Category Archives: Methods to assess TEM and AFM images

With all due respect for Octave (Matlab)

With all due respect for Octave it becomes clear that the output graphics of the peak finding programs (ipeak; findpeaksplot; autopeaksplot; findpeaksplot; etc, and even some excel templates for finding peaks, have little to do with what can be used graphically to show results in a publication-ready manner. Peak symbols are big and clumsy, peak locations are offset to a degree that they can’t be used to illustrate parameters gathered, like peak width, height and area.  You have created a very cumbersome application for those who are interested in visualizing microscopic data.  I know you guys are total genius in writing algorithms, … but not in creating presentable graphics, and its OK,  just like I am not genius in signal processing, but more capable in graphics.
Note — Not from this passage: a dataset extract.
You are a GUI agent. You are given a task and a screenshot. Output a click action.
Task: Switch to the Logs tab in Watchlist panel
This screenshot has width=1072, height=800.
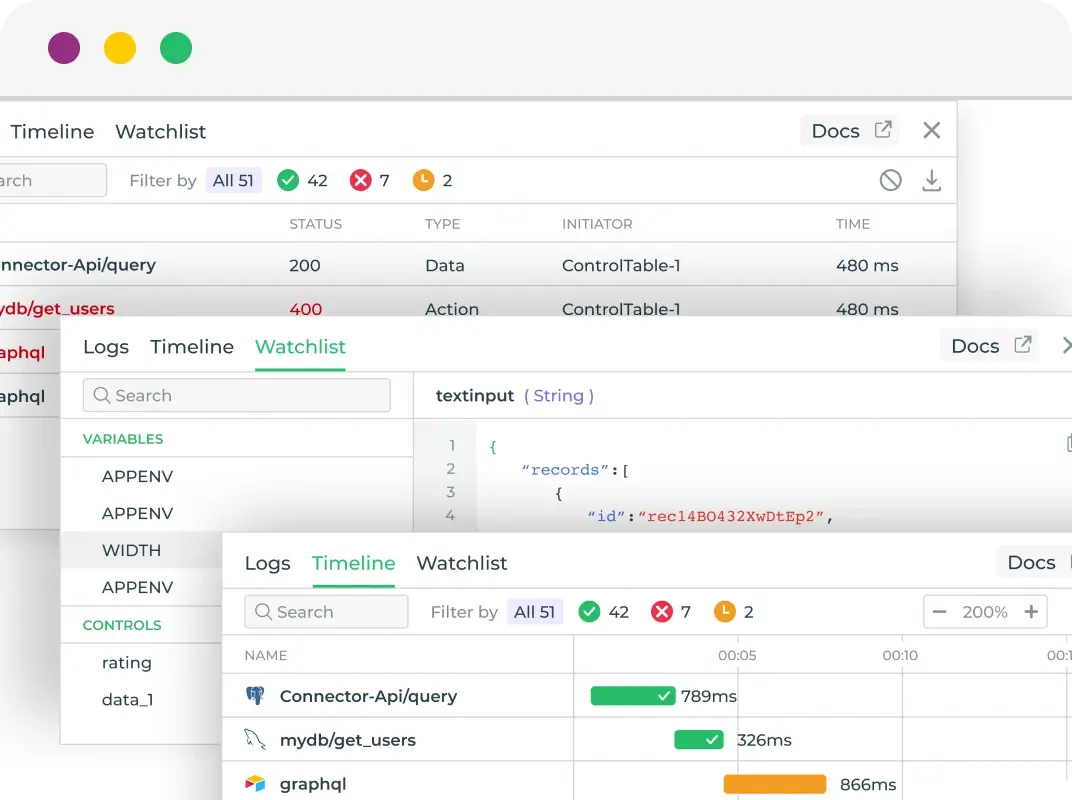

My recommendation is that you hire (or train, or associate with) someone who can walk you through design, graphics, and scientific illustration.  That may sound negative but it is not. It is a legitimate recommendation and an offer to help. Just like i need help with Octave, you all need help with scientific illustration methods.

Just as one example, output to csv and import into excel or a vector graphics program (like CorelDRAW) is totally cumbersome, and we all know already that for 30 years excel has been unfriendly with their output for publication graphics. Octave takes this to a new and outstanding level of  unnecessary lines and objects.

If Octave is a freebie of Matlab, and the programs are largely interchangeable, then Matlab has the same problem.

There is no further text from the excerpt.